In the May 2018 issue of Security Dealer and Integrator magazine (since rebranded Security Business), Joe Gittens, Director of Standards for the Security Industry Association (SIA), in his article titled, “NIST's Cyber-Physical Systems (CPS) Framework: A closer look,” wrote, “CPS are more than individual devices or systems – they are systems of systems, and physical security integrators will play a key role in deploying security services that fit harmoniously into a CPS approach.”

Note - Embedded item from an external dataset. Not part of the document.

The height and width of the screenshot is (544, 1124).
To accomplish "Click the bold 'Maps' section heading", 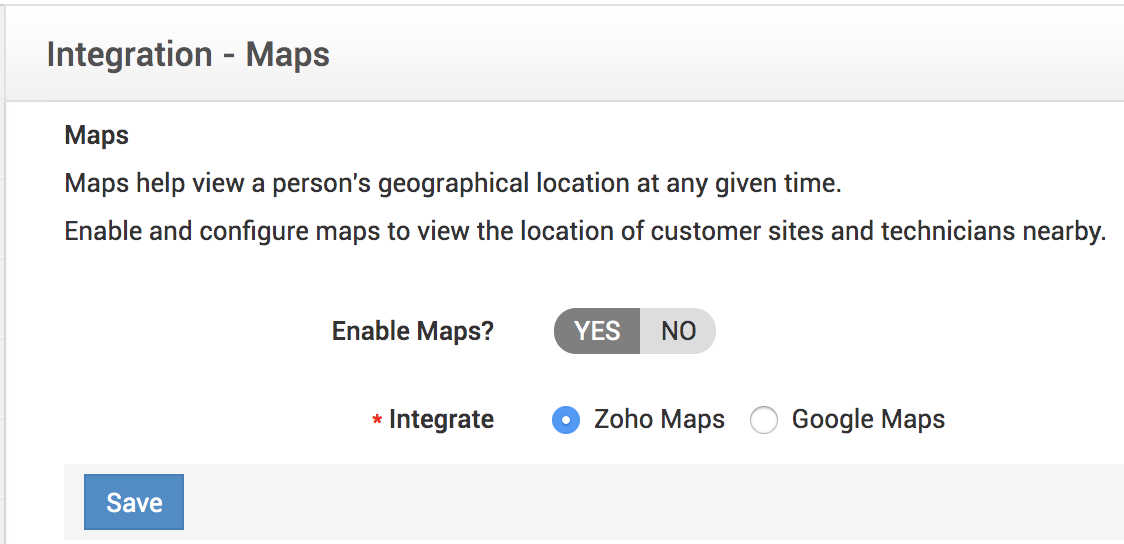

To me, this was the most important sentence in the article, which discussed cybersecurity for physical security systems, which Gittens stated is a key focus of the Cyber:Secured Forum annual event presented by ISC, PSA Security Network and SIA.

Systems of Systems

Today’s automobiles are good examples of systems of systems. When you see the list, you’ll realize that the auto industry has been working on computing-based vehicle capabilities for several decades. Here are 19 of the many computer-controlled systems, excluding the major electric and hybrid vehicle systems and many autonomous driving systems:

  • Airbag system
  • Anti-lock braking systems (ABS)
  • Automatic windshield wipers
  • Backup camera
  • Battery management system
  • Blind spot monitor
  • Cruise control
  • Dashboard electronic instrument cluster
  • Electronic fuel injection
  • Electronic Ignition
  • Engine control unit (ECU)
  • Entertainment systems
  • Power door locks
  • Rear-view mirror data display
  • Self-dimming headlights
  • Self-parking
  • Self-retracting side-view mirrors
  • Tire pressure monitoring system
  • Transmission control module

The dashboard electronic instrument cluster itself a good example of a system of systems. Its displays depict or present the data provided by many systems, one such system being the wireless tire sensor system. Pirelli, an Italian tire company who is a leader in premium and prestige automobile and motorcycle tires, makes such a system, which they call the “Cyber Tyre.” Microsoft Research provides an interesting high-level technical look at the system, in a 2016 video presentation by Anurag Kumar, Director of the Indian Institute of Science, titled, “Cyber Physical Systems (CPS) over IoT: Inference and Control over Resource Challenged Wireless Networks.” Think of the design challenges involved in taking a sensor that is smaller than a one-half inch cube affixed to the inside of a tubeless tire, and must accurately measure the tire pressure while the tire is bouncing along on a road at 60 miles per hour (10 revolutions per second) and must transmit the tire pressure data to the dashboard’s electronic instrument cluster and/or the car’s electronic control unit.

Technology Challenges

In his presentation, Kumar describes the future vision for the tire sensor system, which includes reporting not only tire pressure, but also temperature, tire wear, revolutions and providing an imminent failure alert. Furthermore, the system must provide driver decision support including road conditions (slippery, dry, wet, icy) and inform drive train and braking control. Ideally, another system will harvest the motion from the tire and axle, eliminating the need to change the car battery.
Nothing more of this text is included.